New York City would open about 90 new homeless shelters in five years under a plan unveiled Tuesday, sharply increasing shelters but winding down a practice of putting up some of the city's near-record number of homeless people in hotels and private apartments.
The $300 million plan marks Mayor de Blasio's latest effort to deal with a stubborn surge in homelessness in the last decade.
With roughly 60,000 homeless people now spending their nights in shelters and thousands more on the streets, city officials say increasing shelters will provide more services, better conditions and potentially higher prospects of moving on than the hotel rooms and apartments that now make up part of the shelter system.
Yet even if everything in the plan comes to pass, the homeless shelter population would drop only by a projected 2,500 people by 2021.
"Is it everything we want it to be? No. It's an honest goal," said the Democratic mayor, who emphasized that his plan would aim to keep people as close as possible to the neighborhoods they called home.
It's not immediately clear where the city would seek to put 90 new shelters, while also expanding 30 existing ones. New shelters, and plans for them, have encountered neighborhood resistance in the past. There are currently nearly 300.
The plan would add $300 million to the city's $89.6 billion, 10-year capital budget, officials said. But since the city would stand to save money on hotels and apartments while spending money on new shelters, budget director Dean Fuleihan said the plan would mainly reallocate, not necessarily add to, the annual operating budget for homelessness services, which stands at $1.3 billion this year; de Blasio has proposed to raise it another $1.2 billion next year.
The overall city operating budget is over $84 billion this year.
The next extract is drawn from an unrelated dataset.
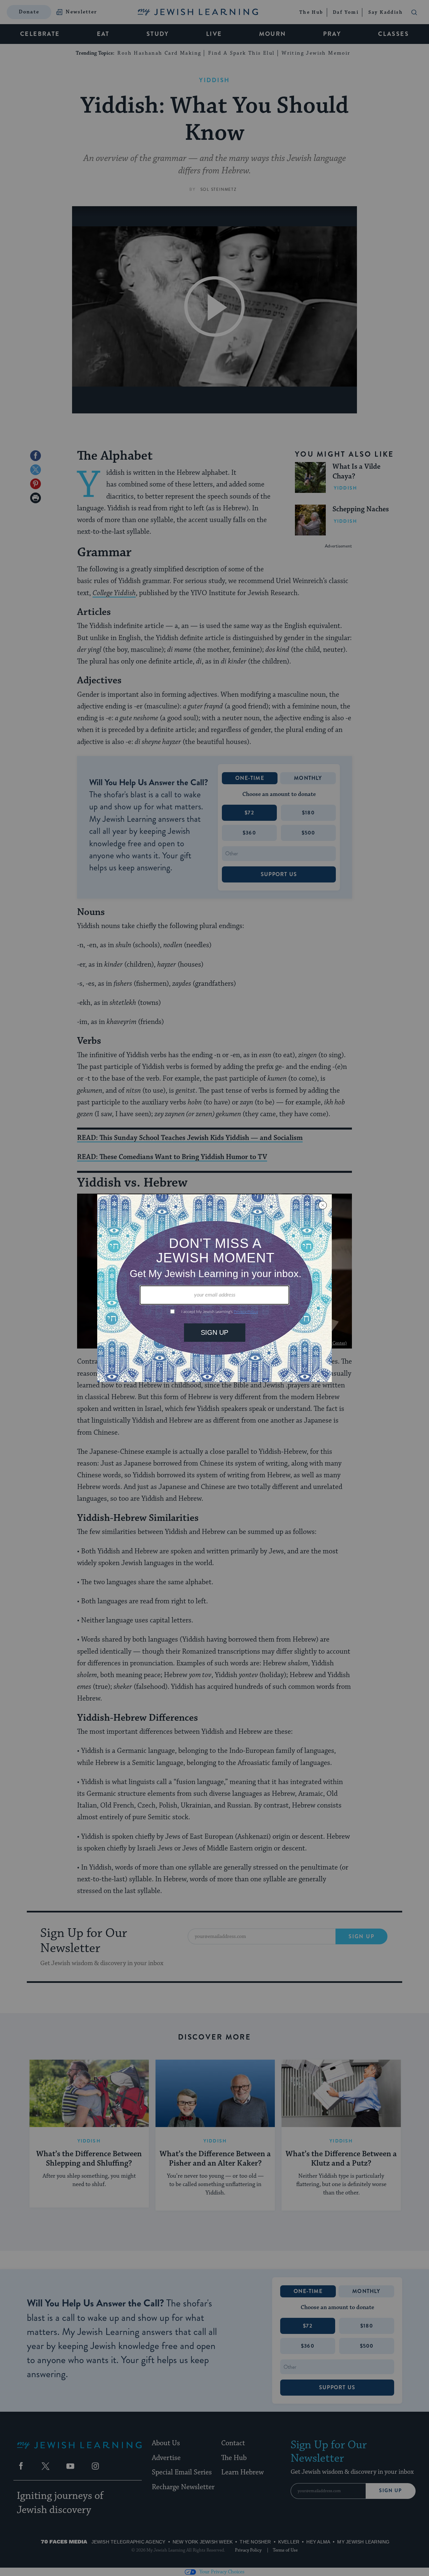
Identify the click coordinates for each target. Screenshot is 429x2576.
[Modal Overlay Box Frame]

The city would end its use of hotel rooms to shelter the homeless by 2023 and its similar use of private apartments, some of which have been slammed for poor conditions, by 2021. The apartment deadline was pushed back from an earlier date of 2018 after officials concluded it would only end up boosting the pricey use of hotels.
The shelter population has jumped by about 70 percent in a decade in New York City, which is required by decades-old legal agreements to provide shelter to everyone seeking it.
While the federal government said in 2015 that homelessness had declined on a national level in the previous five years, it has increased in recent years in some places, for reasons likely including rents rising ahead of incomes. Los Angeles and Hawaii recently declared homelessness a state of emergency in 2015.
In 2013, the nightly number of people in shelter in New York topped 50,000 for the first time since record-keeping began in the 1980s, though then-Mayor Michael Bloomberg had promised to reduce homelessness by two-thirds.
But the number has risen over 10 percent since de Blasio took office in 2014, hitting a recent peak of over 60,700 last fall. The issue has been particularly thorny for a mayor whose campaign emphasized affordable housing and reducing income inequality.
Administration officials have said the number of homeless would be higher without various initiatives they've launched or furthered, including rental assistance, legal aid for tenants fighting eviction and a program called HomeStat, which tasks workers with making repeated daily contact with the homeless. Some 690 people have come into shelter and stayed off the street in a year, de Blasio said.